Runtime requirements

OSmacOS · Linux · Windows
Binscat, jq

SKILL.md

OpenClaw Security Audit Skill

Local-only skill that audits ~/.openclaw/openclaw.json, runs 15+ security checks, and generates a detailed report using the user's existing LLM configuration. No external APIs or keys required.

When to Use This Skill

  • The user asks for a security audit of their OpenClaw instance.
  • The user wants a remediation checklist for configuration risks.
  • The user is preparing an OpenClaw deployment and wants a hardening review.

How It Works

  1. Read config with standard tools (cat, jq).
  2. Extract security-relevant settings (NEVER actual secrets).
  3. Build a structured findings object with metadata only.
  4. Pass findings to the user's LLM via OpenClaw's normal agent flow.
  5. Generate a markdown report with severity ratings and fixes.

Inputs

  • target_config_path (optional): Path to OpenClaw config file.
    • default: ~/.openclaw/openclaw.json

Outputs

  • Markdown report including:
    • Overall risk score (0-100)
    • Findings categorized by severity (Critical/High/Medium/Low)
    • Each finding with description, why it matters, how to fix, example config
    • Prioritized remediation roadmap

Security Checks (15+)

  1. API keys hardcoded in config (vs environment variables)
  2. Weak or missing gateway authentication tokens
  3. Unsafe gateway.bind settings (0.0.0.0 without proper auth)
  4. Missing channel access controls (allowFrom not set)
  5. Unsafe tool policies (elevated tools without restrictions)
  6. Sandbox disabled when it should be enabled
  7. Missing rate limits on channels
  8. Secrets potentially exposed in logs
  9. Outdated OpenClaw version
  10. Insecure WhatsApp configuration
  11. Insecure Telegram configuration
  12. Insecure Discord configuration
  13. Missing audit logging for privileged actions
  14. Overly permissive file system access scopes
  15. Unrestricted webhook endpoints
  16. Insecure default admin credentials

Data Handling Rules

  • Strip all secrets before analysis.
  • Only report metadata such as present/missing/configured.
  • Do not log or emit actual key values.
  • Use local-only execution; no network calls.

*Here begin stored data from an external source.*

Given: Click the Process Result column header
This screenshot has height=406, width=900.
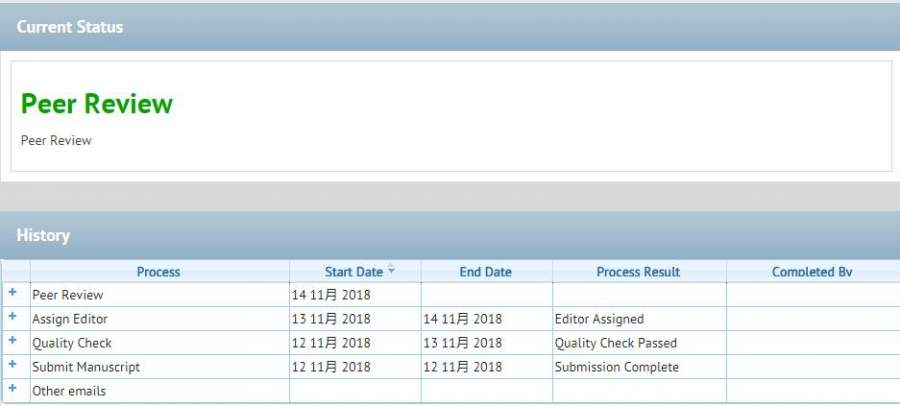Looking at the screenshot, I should click(x=638, y=272).
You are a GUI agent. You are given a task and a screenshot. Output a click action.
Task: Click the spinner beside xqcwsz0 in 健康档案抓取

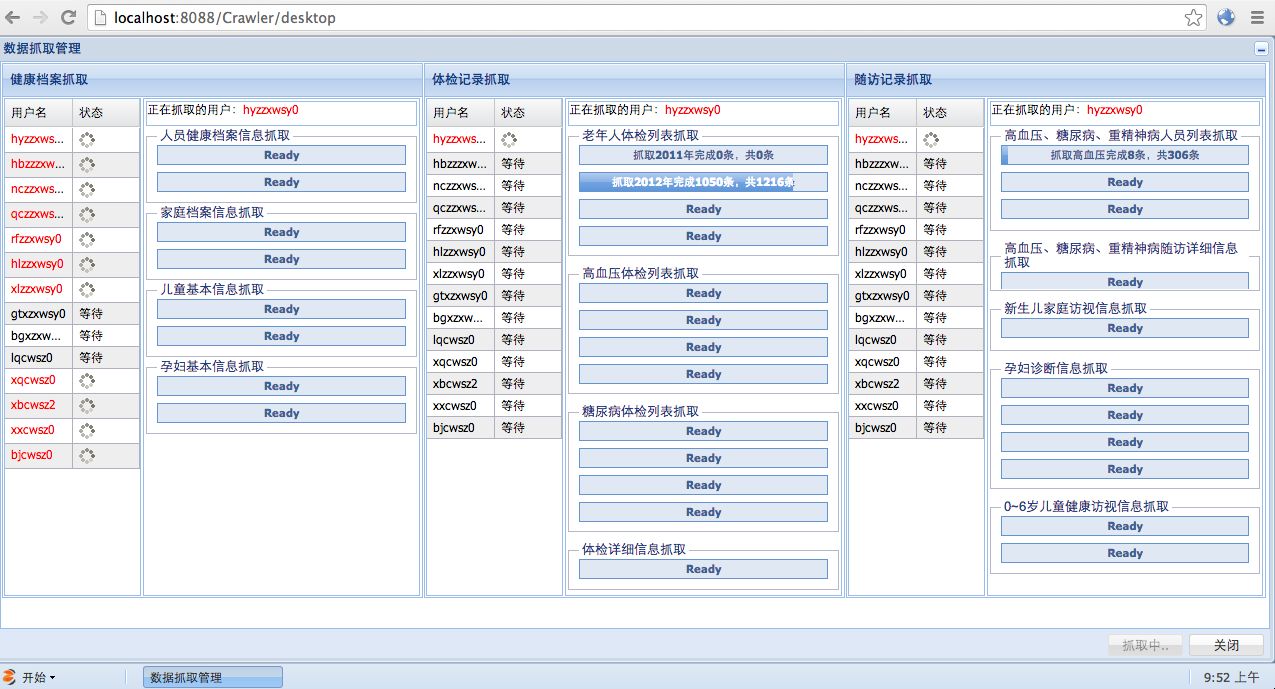pos(87,380)
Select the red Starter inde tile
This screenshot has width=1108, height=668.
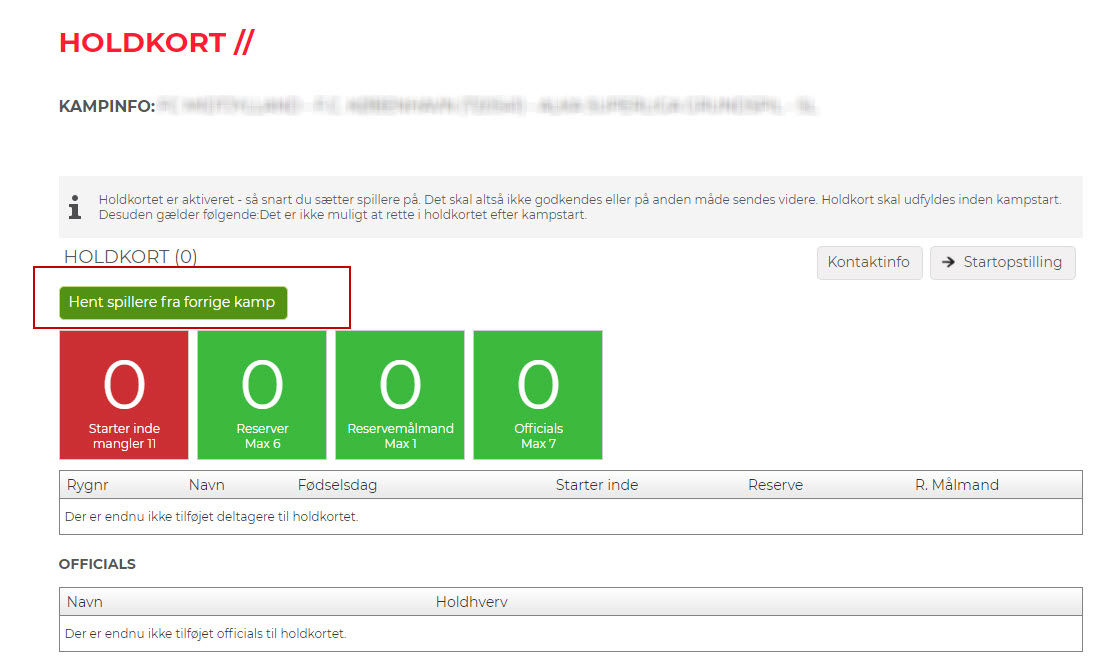pos(124,395)
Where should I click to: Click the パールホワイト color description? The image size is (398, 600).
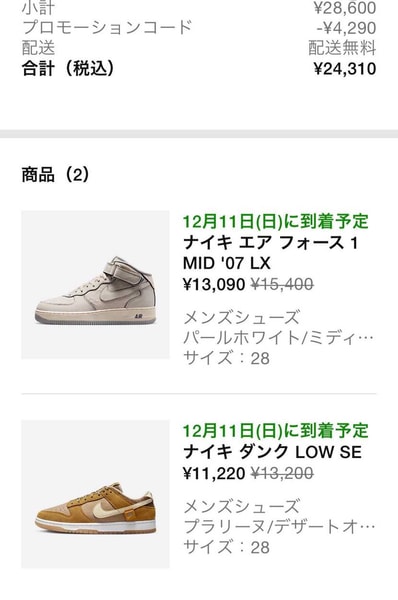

Example Findings Object (Redacted)

{
  "config_path": "~/.openclaw/openclaw.json",
  "openclaw_version": "present",
  "gateway": {
    "bind": "0.0.0.0",
    "auth_token": "missing"
  },
  "channels": {
    "allowFrom": "missing",
    "rate_limits": "missing"
  },
  "secrets": {
    "hardcoded": "detected"
  },
  "tool_policies": {
    "elevated": "unrestricted"
  }
}

Report Format

The report must include:

  • Overall risk score (0-100)
  • Severity buckets: Critical, High, Medium, Low
  • Each finding: description, why it matters, how to fix, example config
  • Prioritized remediation roadmap

Skill Flow (Pseudo)

read_config_path = input.target_config_path || ~/.openclaw/openclaw.json
raw_config = cat(read_config_path)
json = jq parse raw_config
metadata = extract_security_metadata(json)
findings = build_findings(metadata)
report = openclaw.agent.analyze(findings, format=markdown)
return report

Notes

  • Uses the user's existing OpenClaw LLM configuration (Opus, GPT, Gemini, and local models).
  • No external APIs or special model access are required.